**Stated goal**
Rewrite every line of the entries below as a numbered list, leaving out the blank lines.

**Given records**
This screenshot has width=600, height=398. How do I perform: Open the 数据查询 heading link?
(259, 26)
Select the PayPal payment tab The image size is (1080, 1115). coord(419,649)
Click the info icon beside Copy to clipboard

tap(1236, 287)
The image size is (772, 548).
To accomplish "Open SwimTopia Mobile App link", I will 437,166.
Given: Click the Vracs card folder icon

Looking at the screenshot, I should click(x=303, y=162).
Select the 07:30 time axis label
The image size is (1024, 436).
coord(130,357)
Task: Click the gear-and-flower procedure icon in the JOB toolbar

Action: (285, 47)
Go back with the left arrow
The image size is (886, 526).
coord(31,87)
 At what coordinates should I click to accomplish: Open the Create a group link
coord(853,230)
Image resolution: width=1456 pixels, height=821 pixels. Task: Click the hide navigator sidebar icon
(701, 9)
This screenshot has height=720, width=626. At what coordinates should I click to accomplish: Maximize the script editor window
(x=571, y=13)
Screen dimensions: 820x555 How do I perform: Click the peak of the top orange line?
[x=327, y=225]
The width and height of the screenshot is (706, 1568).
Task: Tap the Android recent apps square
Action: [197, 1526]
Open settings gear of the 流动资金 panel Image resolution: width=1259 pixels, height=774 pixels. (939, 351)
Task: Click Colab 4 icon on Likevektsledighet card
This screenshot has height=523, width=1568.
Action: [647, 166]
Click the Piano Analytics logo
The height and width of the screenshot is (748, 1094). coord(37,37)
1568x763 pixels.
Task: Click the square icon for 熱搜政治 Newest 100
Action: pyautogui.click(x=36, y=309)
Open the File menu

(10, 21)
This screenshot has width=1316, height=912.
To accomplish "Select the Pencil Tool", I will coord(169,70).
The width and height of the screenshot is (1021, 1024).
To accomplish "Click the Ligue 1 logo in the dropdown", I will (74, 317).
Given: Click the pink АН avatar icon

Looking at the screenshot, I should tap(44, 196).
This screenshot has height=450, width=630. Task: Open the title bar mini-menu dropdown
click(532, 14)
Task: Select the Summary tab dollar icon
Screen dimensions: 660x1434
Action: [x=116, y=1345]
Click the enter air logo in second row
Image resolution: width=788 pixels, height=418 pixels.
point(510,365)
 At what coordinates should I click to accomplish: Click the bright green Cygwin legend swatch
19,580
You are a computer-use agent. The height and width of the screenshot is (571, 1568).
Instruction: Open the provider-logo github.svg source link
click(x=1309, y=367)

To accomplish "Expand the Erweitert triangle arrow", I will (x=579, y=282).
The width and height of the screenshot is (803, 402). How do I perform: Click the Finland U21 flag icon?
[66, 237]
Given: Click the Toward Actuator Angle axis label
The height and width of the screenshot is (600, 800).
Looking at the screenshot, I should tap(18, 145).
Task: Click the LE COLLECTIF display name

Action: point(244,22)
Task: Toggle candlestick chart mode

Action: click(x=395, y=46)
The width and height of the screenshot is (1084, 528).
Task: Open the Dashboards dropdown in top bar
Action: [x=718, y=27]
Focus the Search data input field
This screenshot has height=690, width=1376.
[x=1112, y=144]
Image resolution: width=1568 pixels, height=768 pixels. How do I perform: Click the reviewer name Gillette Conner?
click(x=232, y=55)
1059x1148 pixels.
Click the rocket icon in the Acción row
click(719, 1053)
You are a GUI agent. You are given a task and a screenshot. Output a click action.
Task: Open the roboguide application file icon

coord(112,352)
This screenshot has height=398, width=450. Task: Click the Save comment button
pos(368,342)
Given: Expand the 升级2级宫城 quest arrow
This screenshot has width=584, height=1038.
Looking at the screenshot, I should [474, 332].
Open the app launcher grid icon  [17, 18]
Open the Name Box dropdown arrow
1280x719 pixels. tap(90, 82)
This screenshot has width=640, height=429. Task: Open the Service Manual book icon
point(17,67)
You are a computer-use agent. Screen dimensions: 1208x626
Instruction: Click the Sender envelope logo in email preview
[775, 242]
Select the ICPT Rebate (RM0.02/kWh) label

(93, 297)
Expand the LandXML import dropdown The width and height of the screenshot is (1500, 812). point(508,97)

**Completed task**
1. This screenshot has width=600, height=398. How do I perform: Open the 数据查询 heading link?
2. (259, 26)
3. Select the PayPal payment tab The image size is (1080, 1115). coord(419,649)
4. Click the info icon beside Copy to clipboard
5. tap(1236, 287)
6. The image size is (772, 548).
7. To accomplish "Open SwimTopia Mobile App link", I will 437,166.
8. Given: Click the Vracs card folder icon
9. Looking at the screenshot, I should click(x=303, y=162).
10. Select the 07:30 time axis label
11. The image size is (1024, 436).
12. coord(130,357)
13. Task: Click the gear-and-flower procedure icon in the JOB toolbar
14. Action: (285, 47)
15. Go back with the left arrow
16. The image size is (886, 526).
17. coord(31,87)
18.  At what coordinates should I click to accomplish: Open the Create a group link
19. coord(853,230)
20. Image resolution: width=1456 pixels, height=821 pixels. Task: Click the hide navigator sidebar icon
21. (701, 9)
22. This screenshot has height=720, width=626. At what coordinates should I click to accomplish: Maximize the script editor window
23. (x=571, y=13)
24. Screen dimensions: 820x555 How do I perform: Click the peak of the top orange line?
25. [x=327, y=225]
26. The width and height of the screenshot is (706, 1568).
27. Task: Tap the Android recent apps square
28. Action: [197, 1526]
29. Open settings gear of the 流动资金 panel Image resolution: width=1259 pixels, height=774 pixels. (939, 351)
30. Task: Click Colab 4 icon on Likevektsledighet card
31. This screenshot has height=523, width=1568.
32. Action: [647, 166]
33. Click the Piano Analytics logo
34. The height and width of the screenshot is (748, 1094). coord(37,37)
35. 1568x763 pixels.
36. Task: Click the square icon for 熱搜政治 Newest 100
37. Action: pyautogui.click(x=36, y=309)
38. Open the File menu
39. (10, 21)
40. This screenshot has width=1316, height=912.
41. To accomplish "Select the Pencil Tool", I will coord(169,70).
42. The width and height of the screenshot is (1021, 1024).
43. To accomplish "Click the Ligue 1 logo in the dropdown", I will (74, 317).
44. Given: Click the pink АН avatar icon
45. Looking at the screenshot, I should tap(44, 196).
46. This screenshot has height=450, width=630. Task: Open the title bar mini-menu dropdown
47. click(532, 14)
48. Task: Select the Summary tab dollar icon
49. Screen dimensions: 660x1434
50. Action: [x=116, y=1345]
51. Click the enter air logo in second row
52. Image resolution: width=788 pixels, height=418 pixels.
53. point(510,365)
54.  At what coordinates should I click to accomplish: Click the bright green Cygwin legend swatch
55. 19,580
56. You are a computer-use agent. The height and width of the screenshot is (571, 1568).
57. Instruction: Open the provider-logo github.svg source link
58. click(x=1309, y=367)
59. To accomplish "Expand the Erweitert triangle arrow", I will (x=579, y=282).
60. The width and height of the screenshot is (803, 402). How do I perform: Click the Finland U21 flag icon?
61. [66, 237]
62. Given: Click the Toward Actuator Angle axis label
63. The height and width of the screenshot is (600, 800).
64. Looking at the screenshot, I should tap(18, 145).
65. Task: Click the LE COLLECTIF display name
66. Action: point(244,22)
67. Task: Toggle candlestick chart mode
68. Action: click(x=395, y=46)
69. The width and height of the screenshot is (1084, 528).
70. Task: Open the Dashboards dropdown in top bar
71. Action: [x=718, y=27]
72. Focus the Search data input field
73. This screenshot has height=690, width=1376.
74. [x=1112, y=144]
75. Image resolution: width=1568 pixels, height=768 pixels. How do I perform: Click the reviewer name Gillette Conner?
76. click(x=232, y=55)
77. 1059x1148 pixels.
78. Click the rocket icon in the Acción row
79. click(719, 1053)
80. You are a GUI agent. You are given a task and a screenshot. Output a click action.
81. Task: Open the roboguide application file icon
82. coord(112,352)
83. This screenshot has height=398, width=450. Task: Click the Save comment button
84. pos(368,342)
85. Given: Expand the 升级2级宫城 quest arrow
86. This screenshot has width=584, height=1038.
87. Looking at the screenshot, I should [474, 332].
88. Open the app launcher grid icon  [17, 18]
89. Open the Name Box dropdown arrow
90. 1280x719 pixels. tap(90, 82)
91. This screenshot has width=640, height=429. Task: Open the Service Manual book icon
92. point(17,67)
93. You are a computer-use agent. Screen dimensions: 1208x626
94. Instruction: Click the Sender envelope logo in email preview
95. [775, 242]
96. Select the ICPT Rebate (RM0.02/kWh) label
97. (93, 297)
98. Expand the LandXML import dropdown The width and height of the screenshot is (1500, 812). point(508,97)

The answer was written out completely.